The public is furious at the bank ripoffs and bailouts. Across the spectrum, from conservative to liberal, Democrat, Independent and Republican, vast majorities want a crack down on the banks. Folks are looking for tumbrels and guillotines, not SEC studies.
So the bank lobby has millions of dollars and legions of high dollar lobbyists, including literally dozens of retired legislators, who can buttonhole their former colleagues, as Rep. Massa reveals, in the showers of the House gym. (Giving new meaning to whole notion of naked credit default swaps).
The reform coalition — anchored by Americans for Financial Reform — has 200 organizations, and mobilizes citizens, not money. But even obstructionist Republicans (who provided not one vote for financial reform in the House) and corporate Democrats are nervous about appearing to be too deep in the pocket of the banks.
So, folks, you don’t have to have a MBA, or be a sophisticated investor to make a difference. You don’t have to learn what a credit default swap is. All you’ve got to use is your common sense.
If the Senate isn’t prepared to give consumers an independent cop on the beat, if it isn’t prepared to break up banks that taxpayers will have to bail out, if it isn’t even willing to require that your stock broker act in your best interests — then raise bloody hell.
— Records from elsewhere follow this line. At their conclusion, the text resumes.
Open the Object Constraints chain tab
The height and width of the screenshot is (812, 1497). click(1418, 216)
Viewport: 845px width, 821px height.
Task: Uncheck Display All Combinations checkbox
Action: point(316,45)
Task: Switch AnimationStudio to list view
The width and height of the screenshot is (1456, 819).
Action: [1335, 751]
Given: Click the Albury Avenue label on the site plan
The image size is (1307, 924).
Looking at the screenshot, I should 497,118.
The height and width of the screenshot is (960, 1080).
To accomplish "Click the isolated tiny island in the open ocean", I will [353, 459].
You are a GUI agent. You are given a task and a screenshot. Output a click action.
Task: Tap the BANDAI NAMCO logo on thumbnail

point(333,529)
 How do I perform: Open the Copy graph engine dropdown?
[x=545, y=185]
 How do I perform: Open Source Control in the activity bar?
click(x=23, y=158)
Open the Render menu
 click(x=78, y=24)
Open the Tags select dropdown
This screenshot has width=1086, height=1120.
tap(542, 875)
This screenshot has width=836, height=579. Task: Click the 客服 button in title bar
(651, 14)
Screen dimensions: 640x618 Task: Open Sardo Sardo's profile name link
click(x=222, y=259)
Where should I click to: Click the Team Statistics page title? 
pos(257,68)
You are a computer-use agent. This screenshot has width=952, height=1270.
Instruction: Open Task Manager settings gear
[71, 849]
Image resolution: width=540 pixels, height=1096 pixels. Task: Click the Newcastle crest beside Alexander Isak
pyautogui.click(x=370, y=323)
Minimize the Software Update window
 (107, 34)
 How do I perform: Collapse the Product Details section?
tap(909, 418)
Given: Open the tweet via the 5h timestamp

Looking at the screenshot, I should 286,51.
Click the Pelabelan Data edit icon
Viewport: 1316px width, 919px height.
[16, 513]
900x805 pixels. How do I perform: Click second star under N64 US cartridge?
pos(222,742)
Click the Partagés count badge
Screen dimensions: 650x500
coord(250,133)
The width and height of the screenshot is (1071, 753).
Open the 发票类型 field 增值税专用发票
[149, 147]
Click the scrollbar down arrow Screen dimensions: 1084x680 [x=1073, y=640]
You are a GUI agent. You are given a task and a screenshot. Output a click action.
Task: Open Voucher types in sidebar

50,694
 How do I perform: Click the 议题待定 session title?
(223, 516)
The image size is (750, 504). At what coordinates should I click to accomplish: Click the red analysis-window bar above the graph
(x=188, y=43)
Take down names and mobilize.
Check out Americans for Financial Reform Come to the Campaign for America’s Future,. We’ll track the debate and provide a chart on who stands with you and who stands with the banks, with links on how to call them.
We’re not likely to get sufficient reform this year. But, if a few legislators pay the penalty for taking the bank lobby money and voting the bank lobby program — things may get a lot simpler next year.